## Work task
From the entries provided below, copy each line that contains the word "dropdown".

## Recorded information
□ □ □
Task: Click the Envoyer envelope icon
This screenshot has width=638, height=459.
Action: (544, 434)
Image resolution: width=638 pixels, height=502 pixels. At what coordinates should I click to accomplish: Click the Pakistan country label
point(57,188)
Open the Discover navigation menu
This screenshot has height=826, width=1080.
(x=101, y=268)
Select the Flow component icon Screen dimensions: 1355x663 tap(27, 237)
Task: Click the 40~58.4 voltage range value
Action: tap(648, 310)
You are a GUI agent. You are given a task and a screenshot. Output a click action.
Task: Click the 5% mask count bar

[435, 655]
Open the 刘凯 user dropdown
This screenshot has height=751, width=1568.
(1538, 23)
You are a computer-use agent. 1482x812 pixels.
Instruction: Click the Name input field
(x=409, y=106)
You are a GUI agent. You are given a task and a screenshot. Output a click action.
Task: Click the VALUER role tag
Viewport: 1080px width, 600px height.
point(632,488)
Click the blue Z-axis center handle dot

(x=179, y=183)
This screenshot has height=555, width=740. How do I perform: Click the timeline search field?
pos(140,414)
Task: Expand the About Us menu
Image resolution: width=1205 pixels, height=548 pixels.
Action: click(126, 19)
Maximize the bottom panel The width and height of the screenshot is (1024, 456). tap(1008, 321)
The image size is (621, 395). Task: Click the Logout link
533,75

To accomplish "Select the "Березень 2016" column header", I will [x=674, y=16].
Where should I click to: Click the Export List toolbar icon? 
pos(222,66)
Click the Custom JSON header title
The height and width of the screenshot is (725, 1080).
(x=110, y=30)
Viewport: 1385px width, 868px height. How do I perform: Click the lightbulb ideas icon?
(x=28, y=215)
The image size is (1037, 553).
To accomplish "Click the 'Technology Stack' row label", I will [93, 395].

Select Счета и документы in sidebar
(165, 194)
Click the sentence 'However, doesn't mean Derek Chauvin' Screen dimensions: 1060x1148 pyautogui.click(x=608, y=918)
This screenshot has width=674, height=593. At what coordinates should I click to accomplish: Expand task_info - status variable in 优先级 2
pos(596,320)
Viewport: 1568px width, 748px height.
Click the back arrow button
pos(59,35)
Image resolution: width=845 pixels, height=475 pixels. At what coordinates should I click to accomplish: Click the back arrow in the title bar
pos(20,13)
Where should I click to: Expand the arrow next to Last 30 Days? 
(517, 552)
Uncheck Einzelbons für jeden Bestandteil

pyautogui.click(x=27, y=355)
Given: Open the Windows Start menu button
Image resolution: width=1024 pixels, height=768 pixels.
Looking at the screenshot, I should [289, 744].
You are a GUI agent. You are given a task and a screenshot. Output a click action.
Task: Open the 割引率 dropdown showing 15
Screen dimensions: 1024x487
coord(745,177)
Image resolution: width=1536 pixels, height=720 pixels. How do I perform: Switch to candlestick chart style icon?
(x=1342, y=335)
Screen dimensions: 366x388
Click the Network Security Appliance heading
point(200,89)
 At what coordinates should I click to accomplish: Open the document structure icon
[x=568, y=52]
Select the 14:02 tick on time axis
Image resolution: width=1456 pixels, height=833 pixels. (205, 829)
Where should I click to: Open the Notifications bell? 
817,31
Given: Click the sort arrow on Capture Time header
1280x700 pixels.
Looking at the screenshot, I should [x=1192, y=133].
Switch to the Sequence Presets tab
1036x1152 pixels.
□ □ □
## Task solution
Open the 刘凯 user dropdown
Task: Open the 割引率 dropdown showing 15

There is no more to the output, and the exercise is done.